The long-lingering thirst at Gophers football games will soon be quenched.

The Legislature has overwhelmingly approved letting University of Minnesota football fans drink alcohol at TCF Bank Stadium. Gov. Mark Dayton said he will sign the measure that passed the House Monday and the Senate last week.

"It's nice to finally bring some resolution to it," said Rep. Joe Atkins, an Inver Grove Heights DFLer and chief sponsor of the plan.

Alcohol has been banned at the new stadium since it opened because lawmakers objected to the university's plan to allow drinking only in the arena's expensive suites. With a cry of "beer for one, beer for all," the Legislature put the brakes on any alcohol sales unless folks in the cheap seats were allowed to drink as well.

The new plan, a compromise that passed the House on a 115-13 vote and the Senate 55-3, allows beer for all in special tents during college football games through halftime.

"This is absolutely fabulous," said Bob Hughes, president of the Goal Line Club, a Gophers football booster organization, who called it a good deal for the suite owners who want to entertain clients and a bonus for those in the cheap seats.

"It makes it that much more of a festive experience," Hughes said. "It will set us apart. We'll be the only Big Ten stadium that will actually have a beer garden of that nature. ... This will give people a chance to mingle and have some good football chatter right there in the beer tent. ... It was surprising that Wisconsin didn't do this years ago. The beer tents, the music is a Wisconsin thing. But we're the ringleaders."

A university official previously said the U of M and three other Big Ten schools currently don't sell any alcohol and eight others allow booze only in premium seats.

"Everybody should be able to partake in an adult beverage," said supporter Rep. Leon Lille, DFL-North St. Paul. "Hopefully as [Gophers football coach Jerry] Kill is building up a wonderful new team, eventually we won't need alcohol at the stadium."

University of Minnesota spokesman Jeff Falk said the U supports "this legislative fix."

____

• _Problem 1_
According to the Gophers stadium alcohol article, what was the Senate vote on the compromise plan?
• _Problem 2_
Print the part of the Gophers stadium alcohol article that begins with the words "The long-lingering thirst" and ends with "drink as well.".
• _Problem 3_
List every person named in the Gophers stadium alcohol article.

• _Available data_
____

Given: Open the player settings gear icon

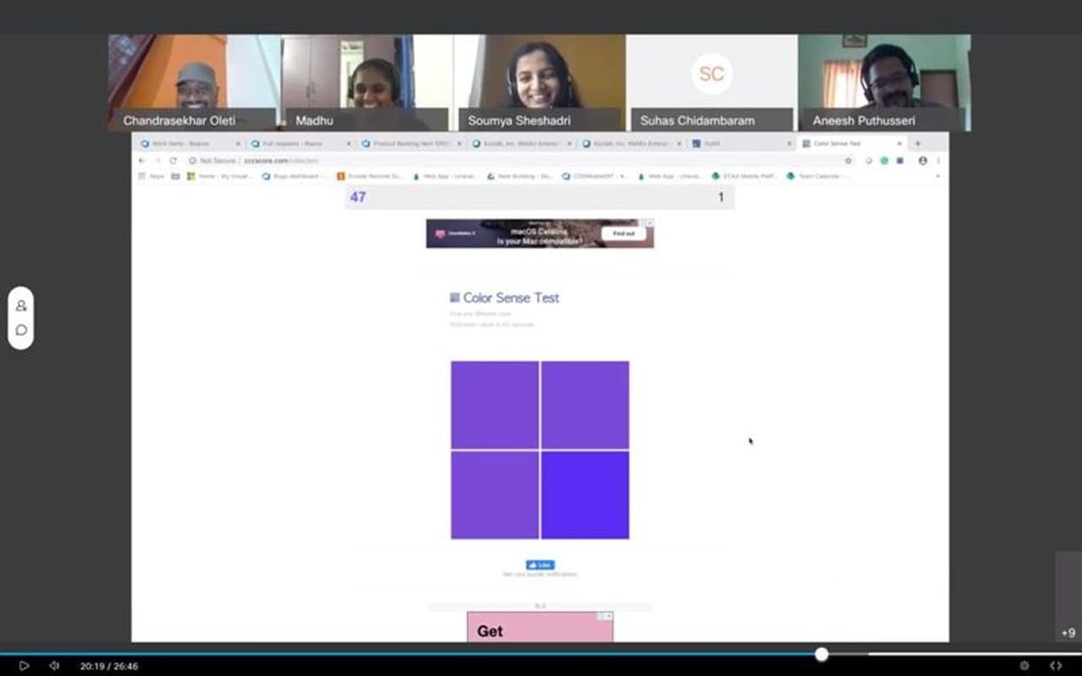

____

• _Task response 1_
55-3

• _Task response 2_
The long-lingering thirst at Gophers football games will soon be quenched.

The Legislature has overwhelmingly approved letting University of Minnesota football fans drink alcohol at TCF Bank Stadium. Gov. Mark Dayton said he will sign the measure that passed the House Monday and the Senate last week.

"It's nice to finally bring some resolution to it," said Rep. Joe Atkins, an Inver Grove Heights DFLer and chief sponsor of the plan.

Alcohol has been banned at the new stadium since it opened because lawmakers objected to the university's plan to allow drinking only in the arena's expensive suites. With a cry of "beer for one, beer for all," the Legislature put the brakes on any alcohol sales unless folks in the cheap seats were allowed to drink as well.

• _Task response 3_
Mark Dayton, Joe Atkins, Bob Hughes, Leon Lille, Jerry Kill, Jeff Falk